Design and construction
- Architect: Oswald Mathias Ungers

Other information
- Public transit access: Frankfurt Messe

= Messe Torhaus =

Messe Torhaus is a high-rise building in the Bockenheim district of Frankfurt, Germany. It was designed by Oswald Mathias Ungers.

Built by Hochtief, 400 workers constructed the 60,000 ton building in a record time of 13 months from 1983 to 1984. Its unusual shape and use of materials resembles a guillotine. The building houses the administration of Messe Frankfurt as well as services like a kindergarten and the press centre.

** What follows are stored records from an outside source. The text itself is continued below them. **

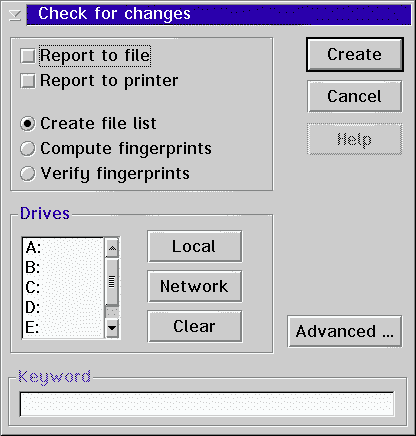Screen dimensions: 416x436
Task: Select drive C: in the drives list
Action: click(63, 287)
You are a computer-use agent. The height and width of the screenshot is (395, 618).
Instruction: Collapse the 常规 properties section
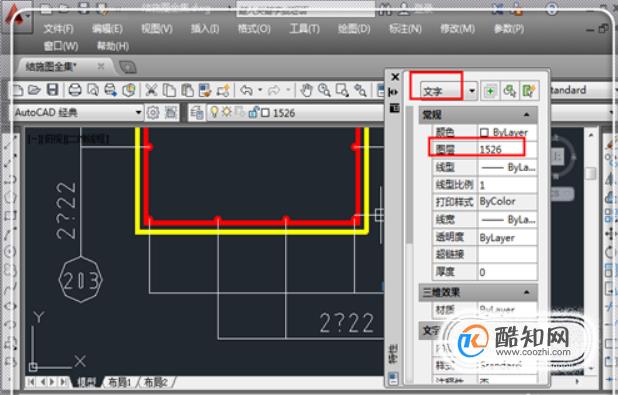(x=527, y=115)
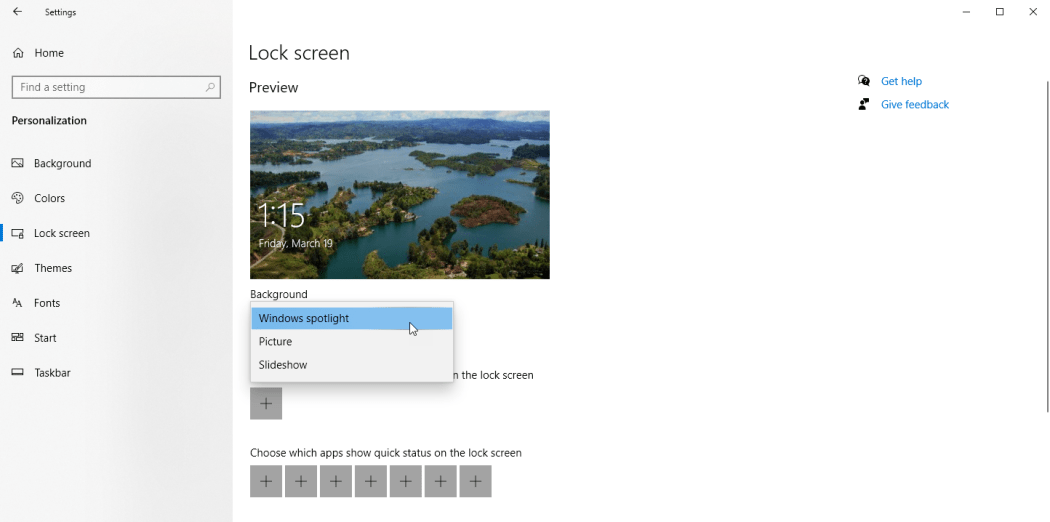Click the Get help link
The image size is (1050, 522).
click(901, 81)
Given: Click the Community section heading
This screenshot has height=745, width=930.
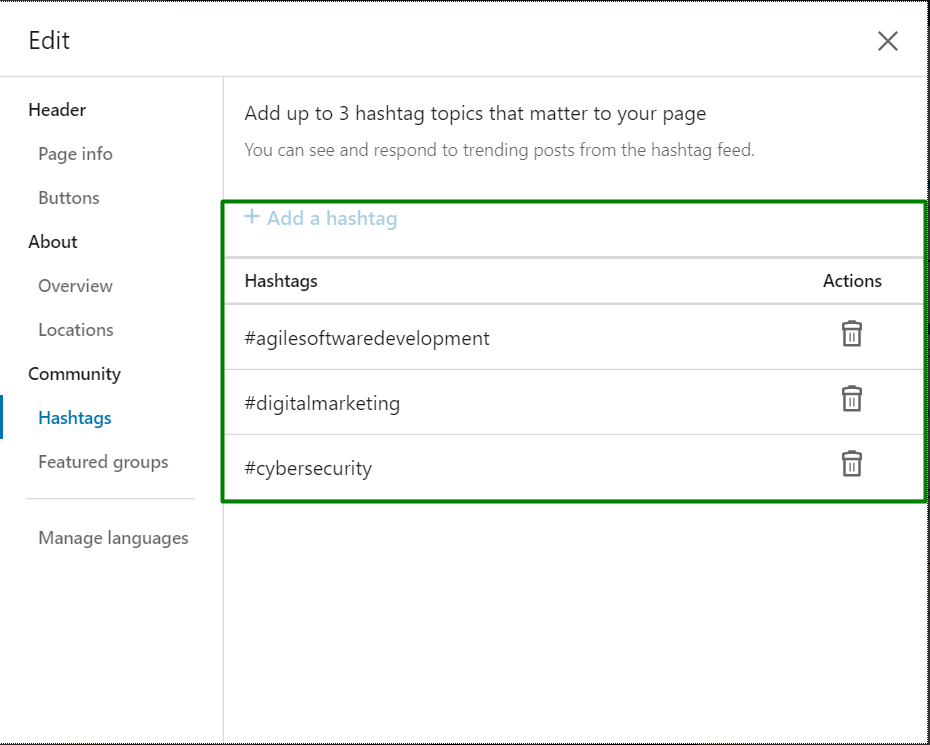Looking at the screenshot, I should pos(74,374).

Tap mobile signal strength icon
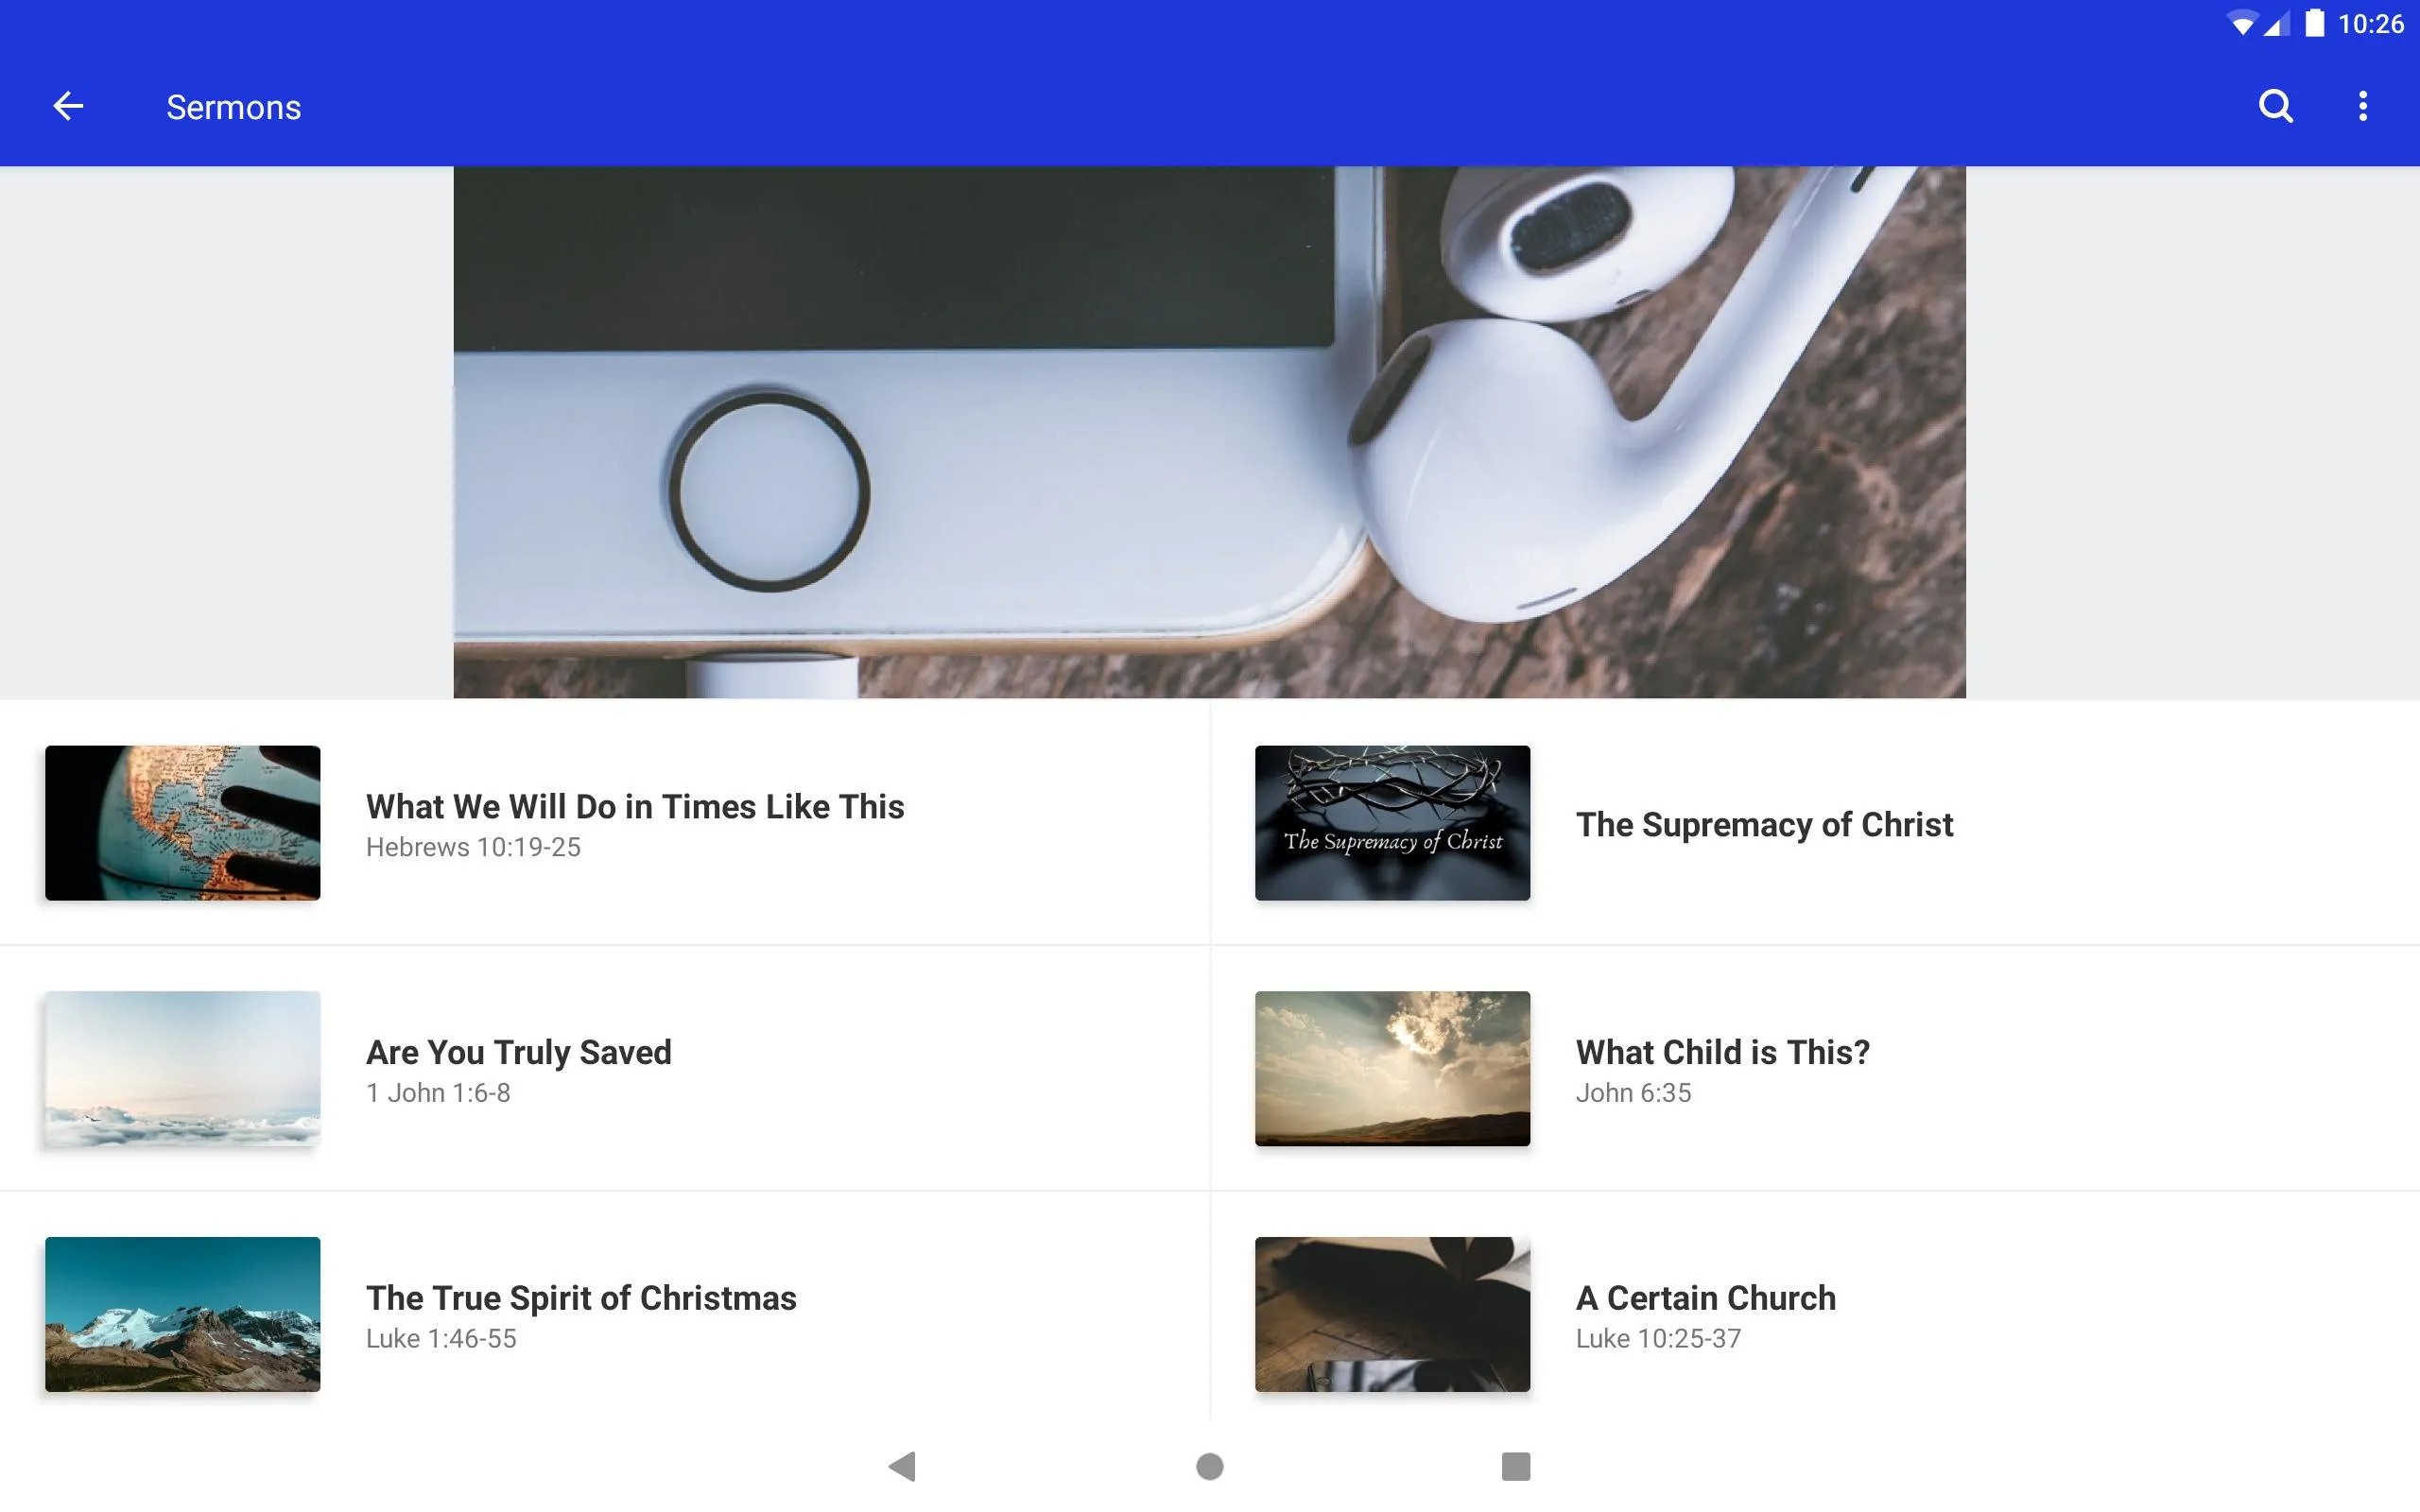click(x=2270, y=23)
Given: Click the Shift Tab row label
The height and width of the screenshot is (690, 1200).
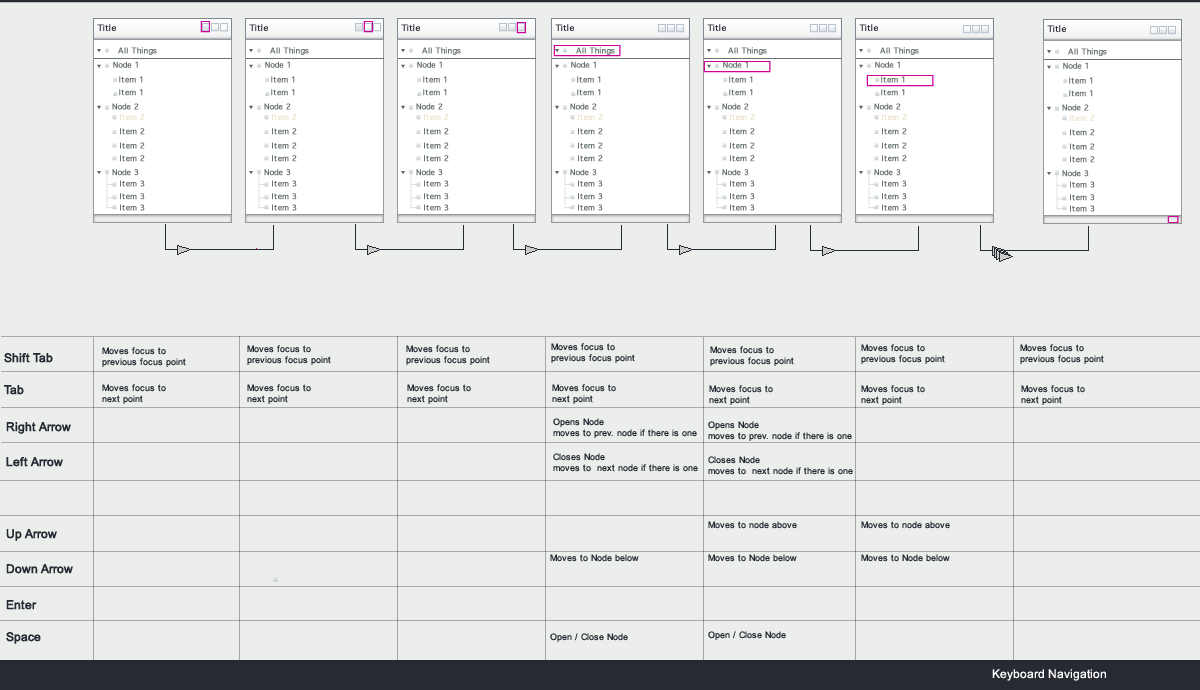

The building consists of three interconnected components: from a single triangular concave grows out a building with a red stone façade. He pointed at the front and back is a lot of storeys high, square opening. Through this opening, an inner, spiegelverglaster component is seen, grows out of the outer and reaches about double of its height. It is 117 m high and has 30 floors.

In addition to the headquarters of the Administration Center, the gatehouse, the central point of contact for exhibitors and visitors: The level two and three house all the necessary service facilities of contacts for the stand construction, catering and hostess service throughout the central exhibition, as well as tourist information including accommodation reservation to supermarket, post office and hairdresser. Even with a nursery (level one) can be used by Messe Frankfurt, and the only German trade fair location, it offers in-house opportunity for reflective moments prayer room (level four). Also at level four we find the press center with all service facilities for journalists. From level three of the gatehouse can be reached since January 1999 directly to the Frankfurt Messe S-Bahn station.

In the immediate vicinity is located on the fairgrounds of Messe Frankfurt, the CHP Mainova AG, which serves as a gate house chimney. Therefore, the building is also known as "Frankfurt's most beautiful fireplace".